Auguste Comte is the one bright particular star amid that milky way of riotous thinkers which followed close upon the destruction of the French Monarchy.

When Napoleon visited the grave of Rousseau, he mused in silence and then said, “Perhaps it might have been as well if this man had never lived.”

And Marshal Ney, standing near, said, “It reveals small gratitude for Napoleon Bonaparte to say so.” Napoleon smiled and answered, “Possibly the world would be as well off if neither of us had ever lived.”

Auguste Comte thought that Napoleon was just as necessary in the social evolution as Rousseau, and that both were needed–and he himself was needed to make the matter plain in print.

* * * * *

Auguste Comte was born at Montpelier, France, in Seventeen Hundred Ninety-eight. His father was receiver of taxes, an office that carried with it much leisure and a fair income. Men of leisure seldom have time to think–if you want a thing done it is safest and best not to pick a publican. Only busy men have time to do things. The men who have good incomes and work little are envied only by those with a mental impediment.

The boy Auguste owed little to his parents for his peculiar evolution, save as his father taught him by antithesis: the children of drunkards make temperance fanatics, and shiftless fathers sometimes have sons who are great financiers.

When nine years of age, the passion to know and to become was upon Auguste Comte. He was small in stature, insignificant in appearance, and had a great appetite for facts. Comte is a fine refutation of the maxim that infant prodigies fall victims to arrested development.

At twelve years of age he was filled with the idea that the social order was all wrong.

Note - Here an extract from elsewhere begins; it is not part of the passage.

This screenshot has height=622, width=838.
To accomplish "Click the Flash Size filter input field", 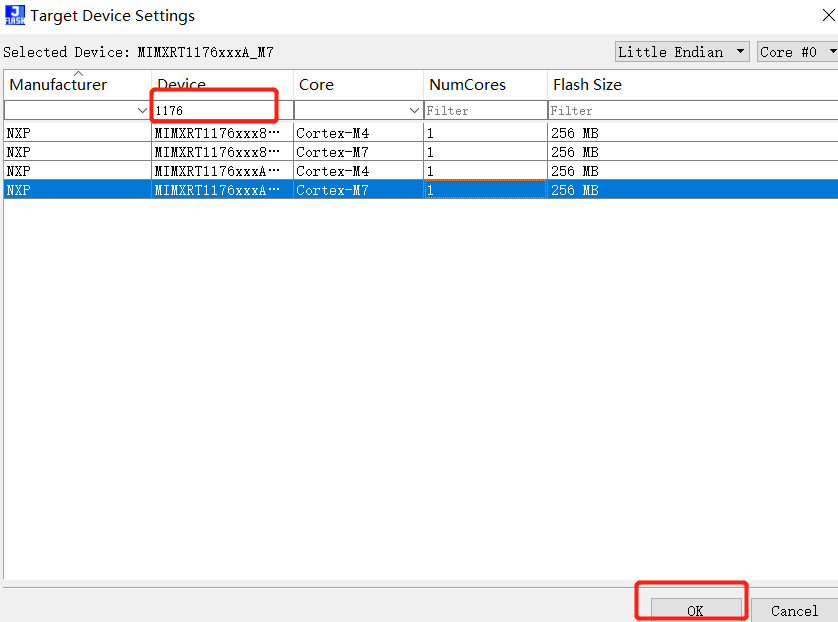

To the utter astonishment of his parents and tutors, he argued that the world could not be bettered until mankind was taught the lesson that history, languages, theology and polite etiquette were not learning at all; and as long as educated men centered on these things, there was no hope for the race.

The birch was brought in to disannex the boy from his foolishness, but this only seemed to make him cling the closer to what he was pleased to call his convictions.

He read books that wearied the brains of grown-ups, and took a hearty interest in the abstruse, the obscure and the complex.

At thirteen, that peculiar time when the young turn to faith, this perverse rareripe was so filled with doubt that it ran over and he stood in the slop. He offered to publicly debate the question of Freewill with the local cure; and on several occasions stood up in meeting and contradicted the preacher.

His parents, thinking to divert his mind from abstractions to useful effort, sent him to the Polytechnic School at Paris, that excellent institution founded by Napoleon, which served America most nobly as a model for the Boston School of Technology, only the French “Polytechnique” was purely a government institution–a sample of the Twentieth Century sent for the benefit of the Nineteenth.

But institutions are never much beyond the people–they can not be, for the people dilute everything until it is palatable. Laws that do not embody public opinion can never be enforced. No man who expresses himself is really much ahead of his time–if he is, the times snuff him out, and quickly.

In Eighteen Hundred Fourteen, the Polytechnic School was well saturated with the priestly idea of education, and the attempt was made to produce an alumni of cultured men, rather than a race of useful ones.

Revolt was rife in the ranks of the students. It is still debatable whether revolution and riot in colleges are actuated by a passion for truth or a love of excitement. Anyway, the “Techs” laid deep places to the effect that when a certain professor appeared at chapel, a unique reception would be in store for him.